Nifty and Sensex hit record highs in trade today (December 15) for the second straight session after the US Fed signaled that its interest rate-hiking policy is at an end and it will cut rates in 2024. The Sensex rose over 720 points to its new high of 71,234.63, whereas the broader Nifty50 index advanced 214.4 points to its record high of 21,397.10. The US Federal Reserve has opted to maintain unchanged interest rates and has additionally signaled the likelihood of three quarter-point cuts to the benchmark interest rate in the coming year.
This decision marks the conclusion of the interest rate hike cycle, with at least three anticipated rate cuts in 2024, which is viewed as a positive factor for the market outlook. In addition to the Federal Reserve's decision, several other factors contribute to the positive sentiment in the market. Foreign investor inflows continue to play a significant role, indicating confidence in the economic landscape.
Furthermore, the Reserve Bank of India (RBI) has raised its GDP forecast for the fiscal year 2024, adding to the positive outlook. The improved global macroeconomic trends also contribute to the overall positive sentiment in the market. Amid this rally, take a look at the sectors experts suggest and the ones they avoid.

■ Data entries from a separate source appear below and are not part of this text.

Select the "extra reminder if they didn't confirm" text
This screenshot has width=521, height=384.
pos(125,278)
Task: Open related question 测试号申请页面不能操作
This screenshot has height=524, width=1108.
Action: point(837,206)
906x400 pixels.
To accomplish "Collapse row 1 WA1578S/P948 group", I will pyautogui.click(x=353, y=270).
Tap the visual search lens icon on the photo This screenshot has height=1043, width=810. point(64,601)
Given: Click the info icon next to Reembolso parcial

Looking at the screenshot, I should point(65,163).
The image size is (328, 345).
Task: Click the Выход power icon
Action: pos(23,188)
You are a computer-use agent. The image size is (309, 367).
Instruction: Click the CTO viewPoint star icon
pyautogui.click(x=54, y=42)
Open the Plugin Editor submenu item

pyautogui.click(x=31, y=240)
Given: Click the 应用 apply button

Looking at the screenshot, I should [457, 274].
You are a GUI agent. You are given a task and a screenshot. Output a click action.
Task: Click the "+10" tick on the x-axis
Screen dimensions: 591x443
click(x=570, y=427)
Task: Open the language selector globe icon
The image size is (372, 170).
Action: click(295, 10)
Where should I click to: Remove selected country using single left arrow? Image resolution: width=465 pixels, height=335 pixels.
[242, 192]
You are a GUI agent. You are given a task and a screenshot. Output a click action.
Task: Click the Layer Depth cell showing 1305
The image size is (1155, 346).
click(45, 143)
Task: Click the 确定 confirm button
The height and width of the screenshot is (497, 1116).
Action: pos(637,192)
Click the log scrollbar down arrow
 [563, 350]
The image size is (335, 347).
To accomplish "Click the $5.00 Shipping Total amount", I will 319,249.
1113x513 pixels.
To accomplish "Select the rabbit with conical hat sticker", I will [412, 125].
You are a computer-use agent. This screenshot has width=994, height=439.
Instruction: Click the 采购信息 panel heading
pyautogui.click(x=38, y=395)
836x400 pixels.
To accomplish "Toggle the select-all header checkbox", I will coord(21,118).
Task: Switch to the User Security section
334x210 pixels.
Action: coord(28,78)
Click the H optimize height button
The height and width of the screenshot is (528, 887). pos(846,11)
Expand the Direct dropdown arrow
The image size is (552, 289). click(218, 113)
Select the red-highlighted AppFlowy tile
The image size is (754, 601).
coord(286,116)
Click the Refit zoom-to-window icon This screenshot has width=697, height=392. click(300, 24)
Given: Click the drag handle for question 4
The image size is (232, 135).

Anticipated growth in government expenditure on infrastructure development is poised to create prospects for companies engaged in construction, engineering, and allied sectors. One should avoid commodity stocks as the volatility of commodity prices is anticipated to persist, driven by geopolitical tensions and disruptions in the supply chain. We see significant prospects in sectors that are aligned with the governments’ supporting capex and indigenisation policies.